--- start of Records shown ---
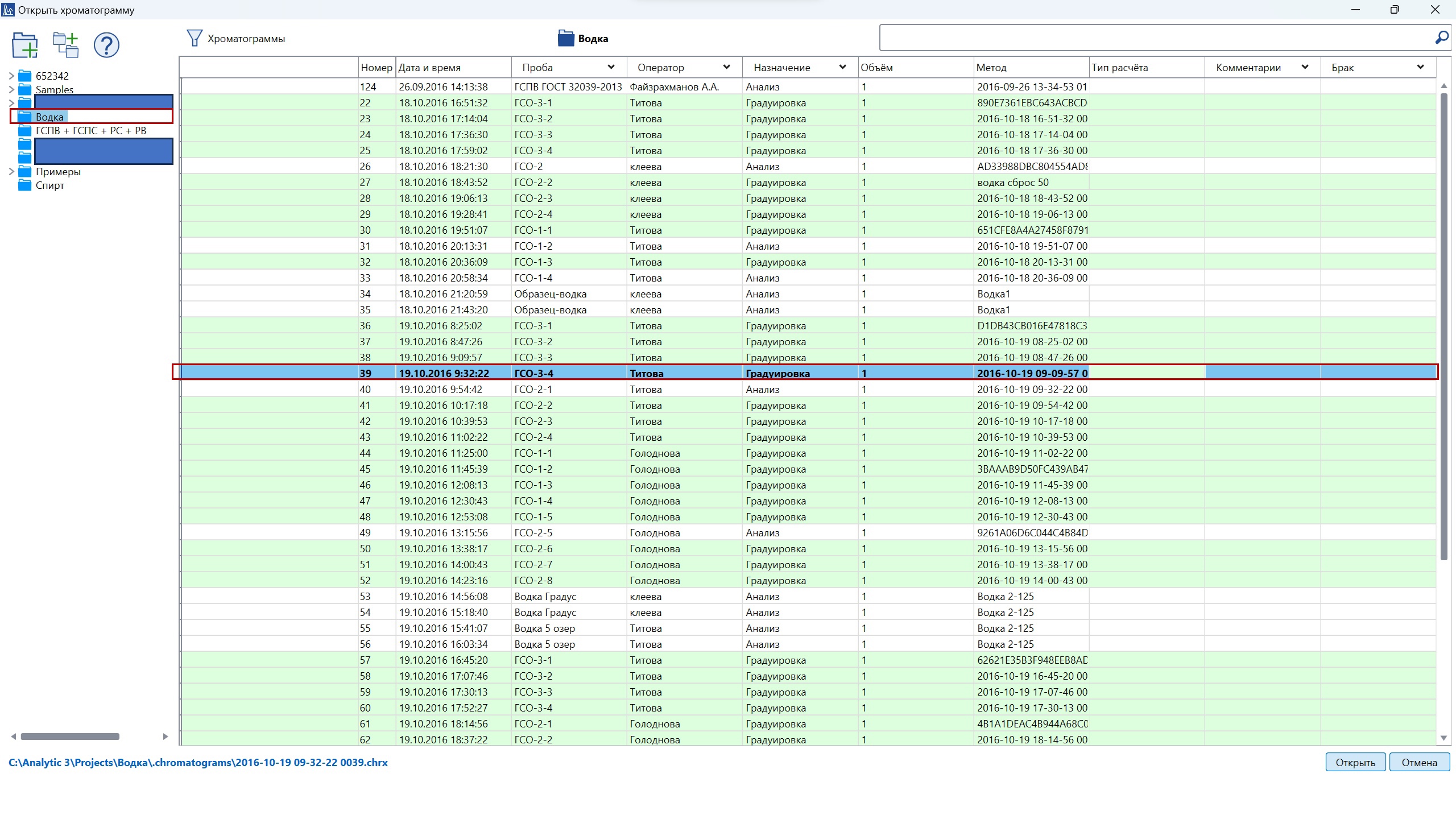Expand the Примеры folder node

(x=11, y=172)
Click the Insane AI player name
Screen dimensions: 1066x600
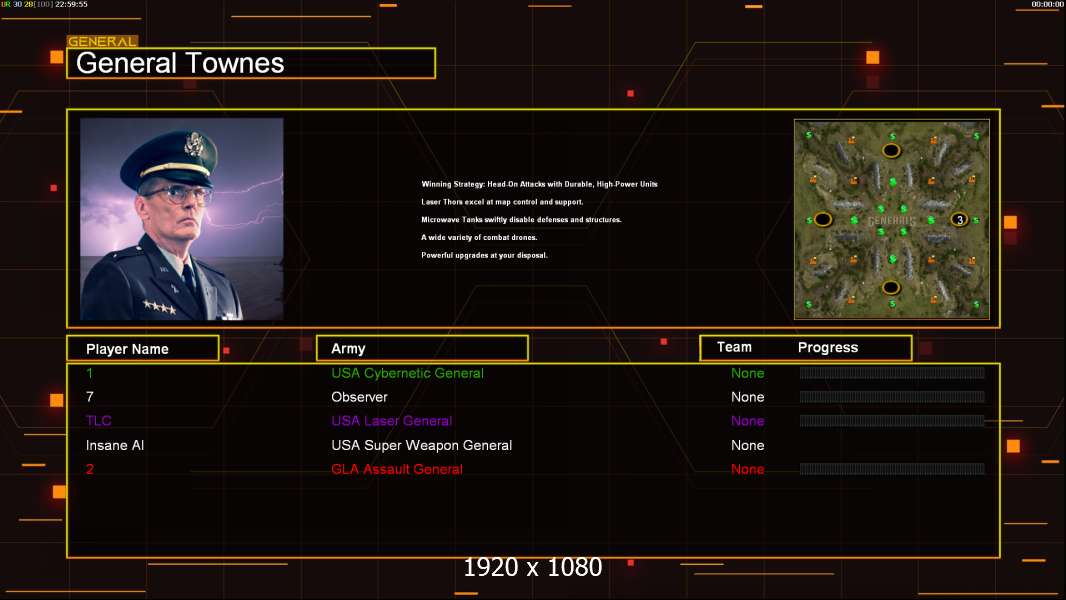115,445
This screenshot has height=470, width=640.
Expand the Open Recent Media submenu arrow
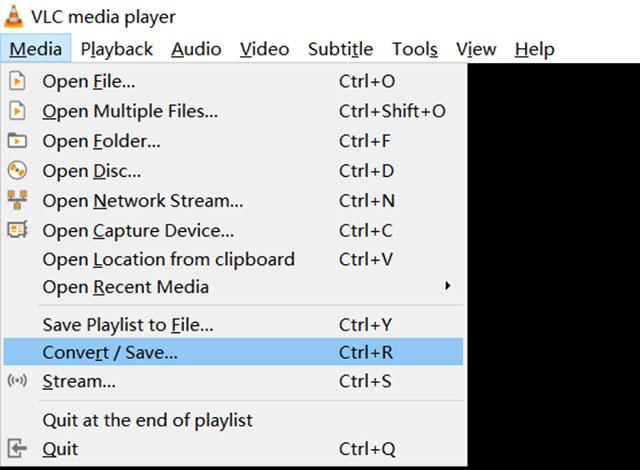pos(447,287)
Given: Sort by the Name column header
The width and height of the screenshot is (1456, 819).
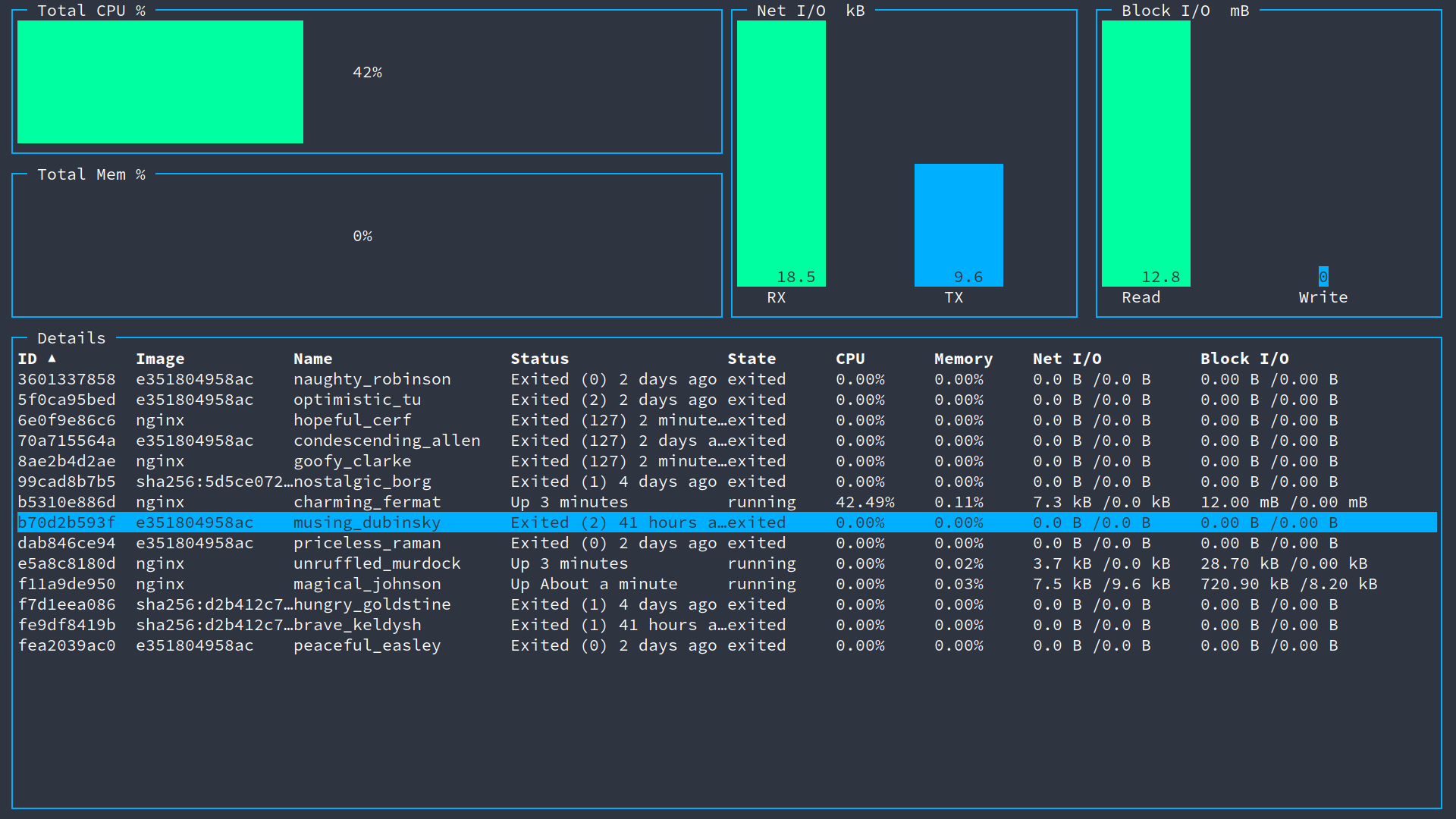Looking at the screenshot, I should [x=312, y=359].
--- end of Records shown ---
Goal.
Switch every "width" in the records to "horizontal size" and leave all other text unchanged. Leave the pictures out of your answer.

The response.
Expand the Примеры folder node

(x=11, y=172)
Click the Insane AI player name
Screen dimensions: 1066x600
115,445
This screenshot has height=470, horizontal size=640.
Expand the Open Recent Media submenu arrow
pos(447,287)
Given: Sort by the Name column header
The horizontal size and height of the screenshot is (1456, 819).
Looking at the screenshot, I should [x=312, y=359].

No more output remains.